またデッキスペースを木の壁で囲むことで、廻りからの視線を気にすることなくプライベートガーデンとして活用できます。
桐の床と天井で囲まれた、リビング・ダイニング
床と天井の板は桐材。
桐のフローリングは、柔らかい材で、素足で歩くととても暖かく感じます。
傷が付きやすいので、床としてはなかなか使われませんが、素足の気持ち良さは格別です。
ハイカウンターで手元を隠したキッチン
リビング・ダイニングと繋がるキッチンにはハイカウンターを設け、手元を隠しています。
カウンターのリビング側は、収納になっており、お箸やスプーン、グラスなど日頃良く使うものを収納しました。
ハイサイドライトからの光が注ぐ明るいキッチン
キッチンには南からの光が入るようにハイサイドライトを設けました。
システムキッチンは、キッチンハウス製。
壁に設けた縦スリットは、子供部屋のロフトと繋がり、子供が小さい時はロフトからキッチンやリビングが眺められるように設けたものです。
使いやすいL型のシステムキッチン
作業スペースは、家族でワイワイ料理が作れるように、幅を広くとりました。
構造材をそのまま表現した天井
キッチンの奥にはユーティリティーがあり、洗濯・物干しスペース、食品ストックスペースになっています。

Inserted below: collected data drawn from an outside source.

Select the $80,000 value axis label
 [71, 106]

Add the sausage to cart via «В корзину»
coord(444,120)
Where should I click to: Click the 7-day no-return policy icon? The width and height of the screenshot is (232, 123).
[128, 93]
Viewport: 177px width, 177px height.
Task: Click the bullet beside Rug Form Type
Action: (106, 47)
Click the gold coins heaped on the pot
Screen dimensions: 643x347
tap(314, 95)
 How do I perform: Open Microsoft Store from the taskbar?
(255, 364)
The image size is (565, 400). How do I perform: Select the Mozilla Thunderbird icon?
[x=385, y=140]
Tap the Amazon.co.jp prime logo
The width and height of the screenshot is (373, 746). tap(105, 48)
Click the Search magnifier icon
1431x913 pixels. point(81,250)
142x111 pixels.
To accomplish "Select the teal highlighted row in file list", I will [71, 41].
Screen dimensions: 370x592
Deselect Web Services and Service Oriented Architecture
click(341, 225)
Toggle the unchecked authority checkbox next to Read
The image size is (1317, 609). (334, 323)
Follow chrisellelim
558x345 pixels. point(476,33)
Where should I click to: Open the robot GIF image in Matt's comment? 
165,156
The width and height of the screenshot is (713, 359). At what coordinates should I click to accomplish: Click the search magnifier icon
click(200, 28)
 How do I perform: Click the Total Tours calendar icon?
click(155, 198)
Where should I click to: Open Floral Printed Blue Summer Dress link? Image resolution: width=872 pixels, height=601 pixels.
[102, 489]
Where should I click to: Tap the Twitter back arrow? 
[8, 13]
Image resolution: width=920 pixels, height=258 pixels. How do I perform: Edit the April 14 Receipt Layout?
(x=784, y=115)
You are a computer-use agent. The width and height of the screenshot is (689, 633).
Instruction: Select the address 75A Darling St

また、ダイニング側には造り付のベンチとそれに続く主婦の作業机も造りました。
2階の天井は屋根の構造架構をそのまま仕上げとして表現したもので、リズム感と力強さを感じます。
柱、梁共に紀州の山長の杉を用いました。
くるみのダイニングテーブル
ダイニングは、家族が集まり食事をし、また作業や勉強をする場所でもあります。
ここには、木目が美しいクルミ無垢板のダイニングテーブルを置きました。
ロフトのある子供部屋
子供部屋は、デッキに面した南側の一番明るい場所に設けました。
勾配屋根を利用したロフトには真ん中からハシゴ階段で登ります。
2つに分けられる子供部屋
子供が大きくなったら2つに分けます。
そして、独立したら、また一つの部屋に。
デッキから見た夜景
大きな窓があるので、デッキは明るく、夜にデッキスペースで食事もできます。
ヒメシャラの木が伸びるデッキスペース
デッキスペースではバーベキューや子供のプール遊び、愛犬の庭スペースとして活用しています。
ガルバリウム立ハゼ葺きの外壁
デッキスペースの廻りの壁は、サッシ高さ(外周塀高さ)までは木でその上は、ガルバリウム鋼板。
立ハゼ葺きのリズミカルな影が、シャープで美しい。